Asal muasalnya begini. Alkisah, lebih tiga abad Ratu Kukeleku berkuasa di Nusantara. Beberapa tahun digantikan oleh Pangeran Cockadoodledoo. Mereka berdua ini sebenarnya bersama sejumlah Raja lain seperti Cocorico, Quiquiriqui, Chicchirichi atau juga Kikeriki, berbagi kekuasaan di Afrika dan Asia. Ada Raja lain misalnya Koukarekou, yang selera berbeda, tidak ikut kenduri di Asia Afika, melainkan berusaha menguasai rekan-rekannya sendiri di Eropa. 

Selama Kukeleku dan Cockadoodledoo berkuasa, Raja-Raja Nusantara seperti Prabu Kongkorongok, Adipati Kukurunuk atau Sultan Hamengkukuruyuk dan handai taolannya, sangat bersabar, toleran dan lapang dada bersuara di area lokalnya masing-masing. Tapi tatkala Kukeleku digantikan beberapa tahun oleh Kaisar Koukoukoukou, ketiganya berhimpun dengan ratusan lainnya. Tiba-tiba Kerajaan Kaisar itu ditimpa oleh meteor sangat besar jatuh dari langit: merdekalah Nusantara, dengan himpunan itu bersepakat untuk menjadi satu nusa satu bangsa.

Sebenarnya persatuan dan kesatuan itu tidak benar-benar merdeka dari pengaruh Ratu Kuleleku dan sekutunya. Apalagi bersamaan dengan itu di seluruh Nusantara pelan-pelan sudah tersebar pasukan dari Dinasti Gue-gue. Meskipun ada tamu lain lagi dari arah Barat: AlMalik Shoutud-Diik, memasuki Nusantara tidak dari atas, melainkan mengalir dan menembus di tataran bawah. Semua adalah makhluk produknya Tuhan. Tidak ada benci atau anti makhluk. Tapi bukan itu masalahnya. Yang kita bicarakan adalah kseserakahan.

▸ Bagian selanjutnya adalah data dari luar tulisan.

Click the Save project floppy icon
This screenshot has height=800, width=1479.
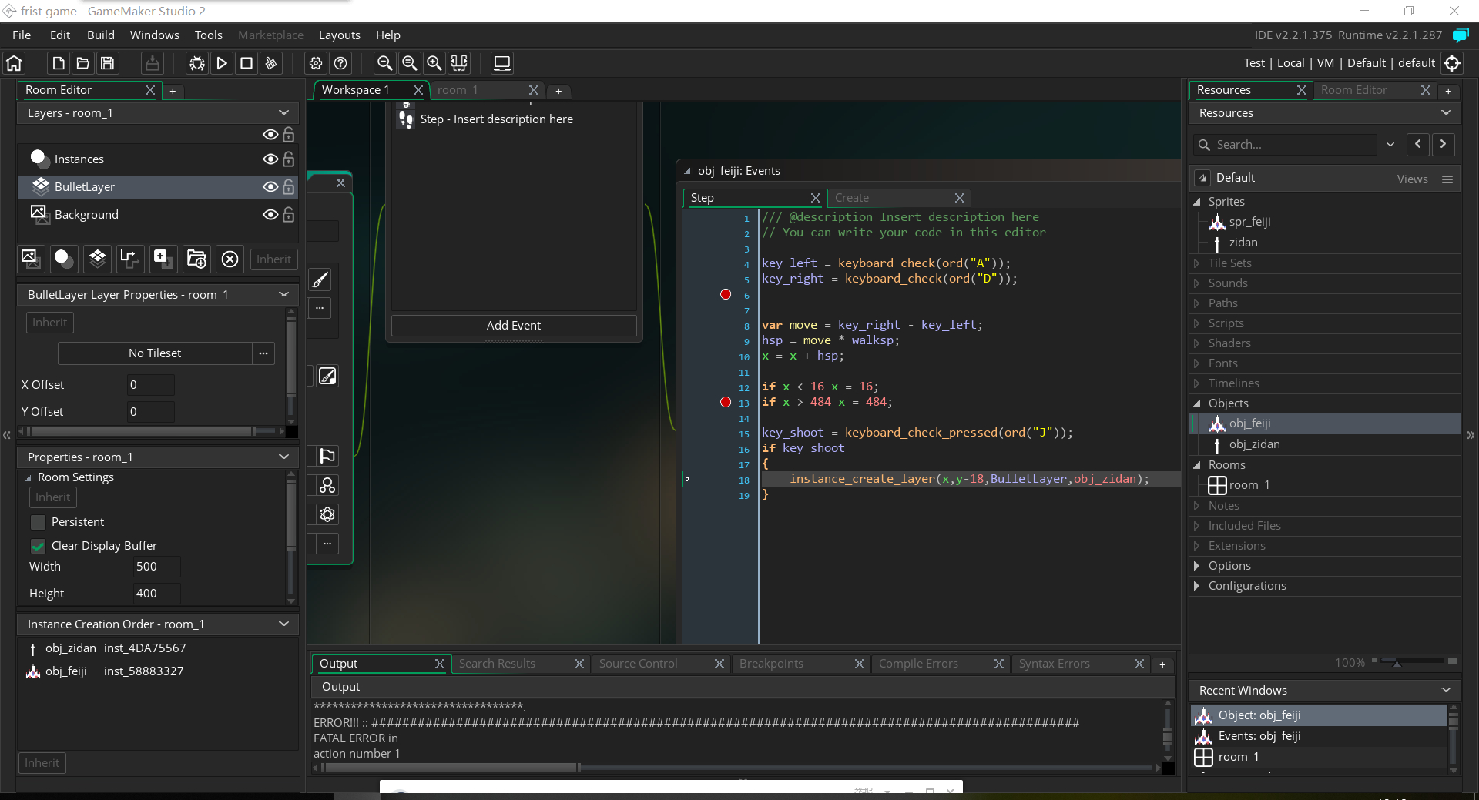coord(108,63)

Kebanyakan penduduk Nusantara menerima apa yang dibawa oleh Shoutud-Diik di wilayah sesembahan, ubudiyah, spiritualitas dan budaya. Sedangkan yang lambat laun menguasai bidang-bidang materi, sandang pangan, keduniaan dan kemewahan fisik, berada dalam kendali Dinasti Gue-gue. Tahun-tahun terakhir ini penguasaan lapangan perekonomian Gue-gue sungguh merajalela. Bahkan karena itu mereka juga menguasai struktur kekuasaan Nusantara, di mana para petinggi sangat senang bisa menjadi makmur karena bergantung pada mereka. 

Sedemikian berkuasanya Pasukan Gue-gue, termasuk atas inisiatif capital serta politik hutang: sekarang ini ayam berkokokpun berbunyi “Gueee-gueeeee”. Pelan-pelan tapi pasti, bentuk ekspresi kebudayaan Nusantara semakin diwarnai oleh inisiatif modal dan kuasa Gue-gue. 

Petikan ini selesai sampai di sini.